A machine learning project that analyses constructor and driver forms and other data to predict the winner of a certain Grand Prix.
Race Predictions for the 2025 F1 Season: https://medium.com/@connora.mckenzie/can-ai-predict-the-f1-2025-season-6d629e1e56a4
The aim is to predict the winner of a certain Grand Prix. This predictor will determine this using the following:
- Detect trends in performance at certain tracks to determine which constructors perform well at certain tracks
- Previous performance at each track
- Current form of constructors and drivers
- Reliability of constructors
- Driver's crash rate
Reliability is calculated using the following:
reliability = (total_entries - total_mechanical_dnfs) / total_entriesIt is important to decipher whether a car DNF was due to a mechanical failure or by a driver's fault. I excluded any DNF reasons that where not mechanical related. Reliability as a whole may not be a reliable factor for this project. For example, it is unfair to use reliability statistics from 2014 to predict races in 2024. Therefore, I calculated the reliability for the year for each constructor, calculating a more recent and relevant variable.
Driver crash rate is calculated similarly to Constructor Reliability:
crash_rate = ((total_entries - total_driver_fault_dnfs) / total_entries) / 100Again, it is important to decipher whether the DNF was a driver's fault. I did the opposite of calculating the reliability and only included DNFs that were reported as a driver's fault. This only includes crashes and damage related DNFs. As with reliability, I also calculated each driver's crash rate by season for better accuracy and relevancy.

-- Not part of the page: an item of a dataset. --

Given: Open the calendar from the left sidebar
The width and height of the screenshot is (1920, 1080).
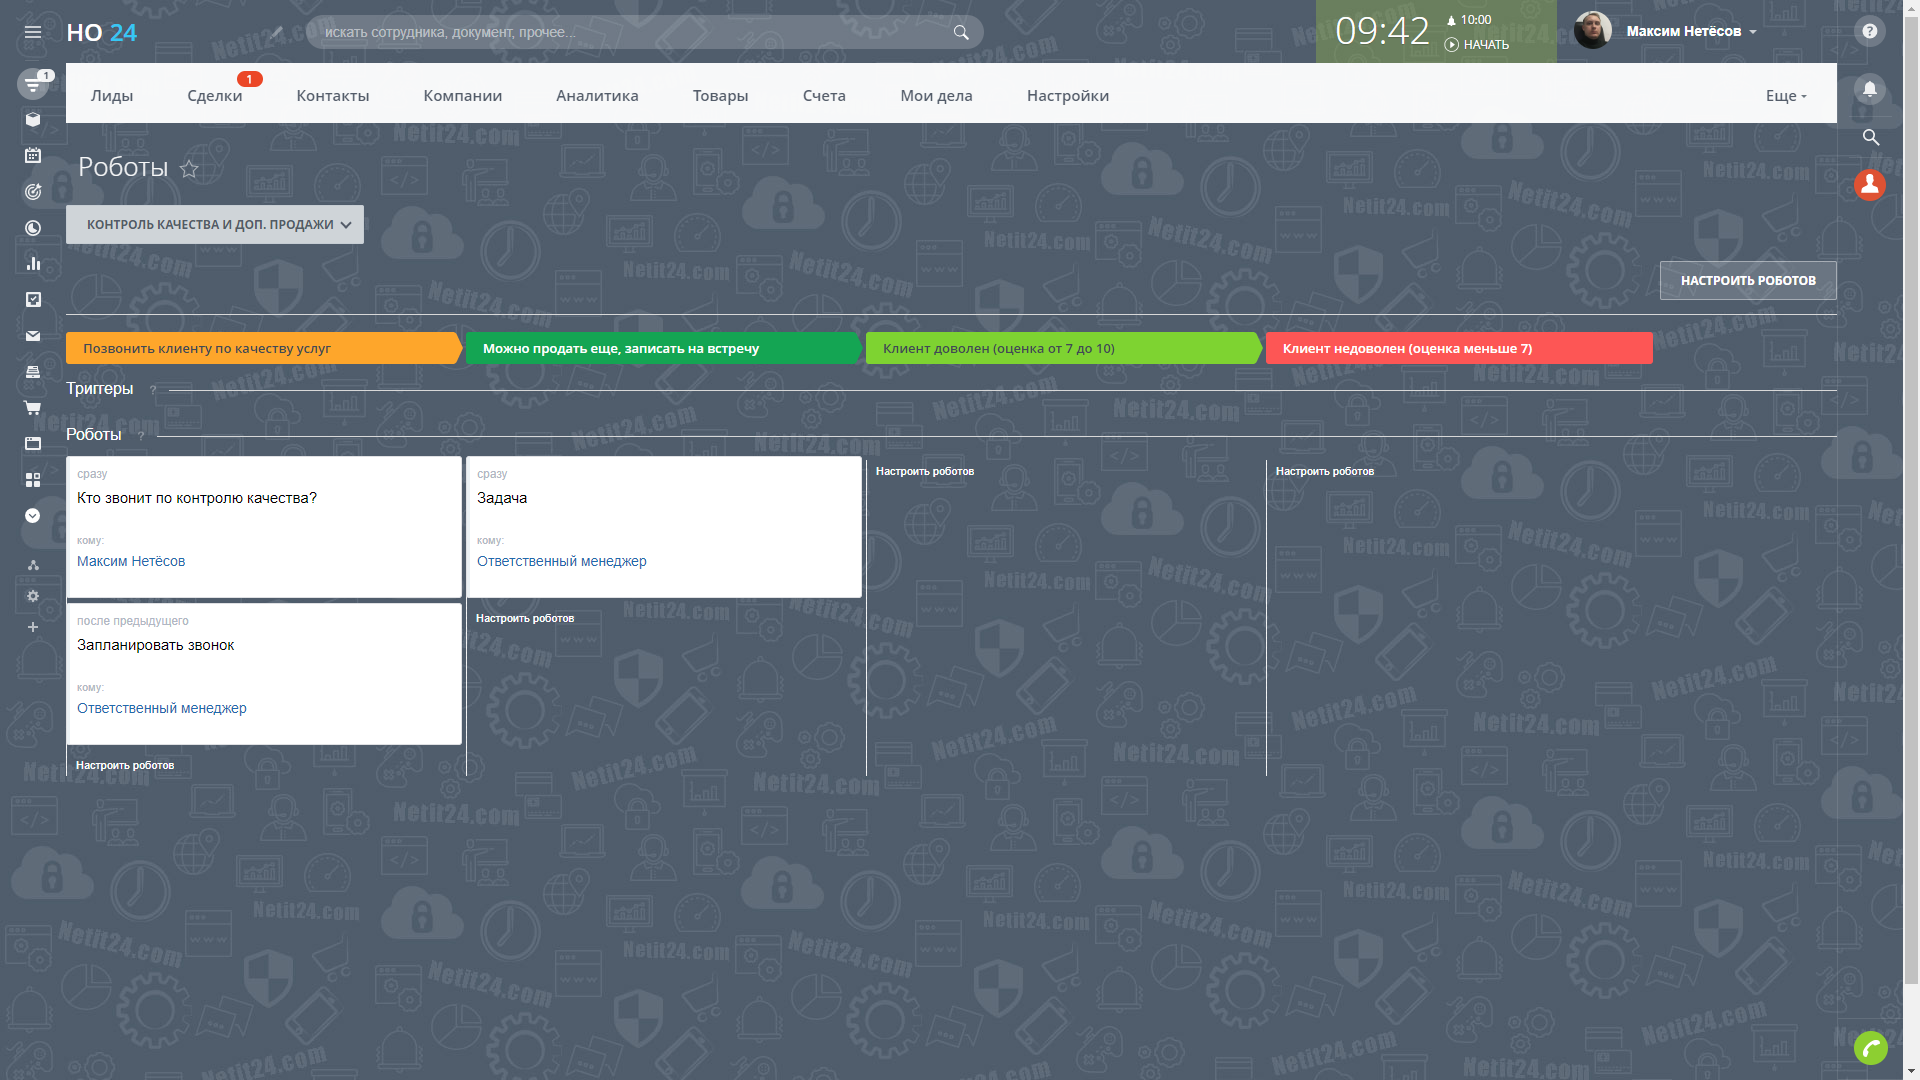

It is important to know the current form for a constructor when attempting to how they will do in the next race. To calculate the current form, the positions from the previous 6 races are taken and applied to the following points system:
- DNF = 0 points
- P20 = 1 point
- P19 = 2 points
- P18 = 3 points
- P17 = 4 points
- P16 = 5 points
- P15 = 6 points
- P14 = 7 points
- P13 = 8 points
- P12 = 9 points
- P11 = 10 points
- P10 = 11 points
- P9 = 12 points
- P8 = 13 points
- P7 = 14 points
- P6 = 15 points
- P5 = 16 points
- P4 = 17 points
- P3 = 18 points
- P2 = 19 points
- P1 = 20 points
Current form is calculated using the points system above and taken the average over the past 6 races. This provides an accurate representation of how a driver or constructor is performing coming into the next race.
Finding trends in performances between constructors and tracks will be beneficial in predicting more accurate results. For each race at each track, the constructors are scored using the points system above. They are then scored on how many positions higher or lower they finished compared to their position in the standings.
Therefore, when predicting at certain tracks, we can use this historical data to determine whether a constructor's car suits this track. The same method was also applied to the drivers to determine how suited a driver is to specific tracks.
First, I tried using a Linear Regression model. This was highly unreliable and provided very inaccurate results. Next, I implemented a Logistic Regression model. This should have been more suited to the prediction style of the project but its accuracy was as low as 30%.
It was then suggested to try a Random Forest Classifier model. This was easily integrated into the project and provided a much higher accuracy. The current accuracy is around 87-89%.
At first, I was using a Min Max Scaler to scale the data to stop one column from overpowering the others. This resulted in strange anomalies. I believe this was due to certain backmarker drivers and constructors regularly having a high track performance which made them appear stronger than they actually were. For example, RB was regularly appearing in the top 3 teams in the predictions, yet they were not a podium contending constructor.
As a result, I removed the Min Max Scaler and applied my own weightings. I found that applying a higher weighting to constructor form provided the best results.
Formula One can usually be predicted. There is usually one team that dominates and the rest of the order can sometimes be just as easily predicted. However, I have created this project at the end of 2024 season which has not been an easily predictable season. It has been rather difficult to predict which team will be fastest for each race.
Constructor form plays a large role in these predictions. Crashes and mechanical DNFs do not occur very often as of recently. Therefore, higher weightings have been applied to constructor forms and track performances based on historical data to provide the most accurate results.
I am looking forward to applying this predictive model for 2025 season. I will record real world accuracies here.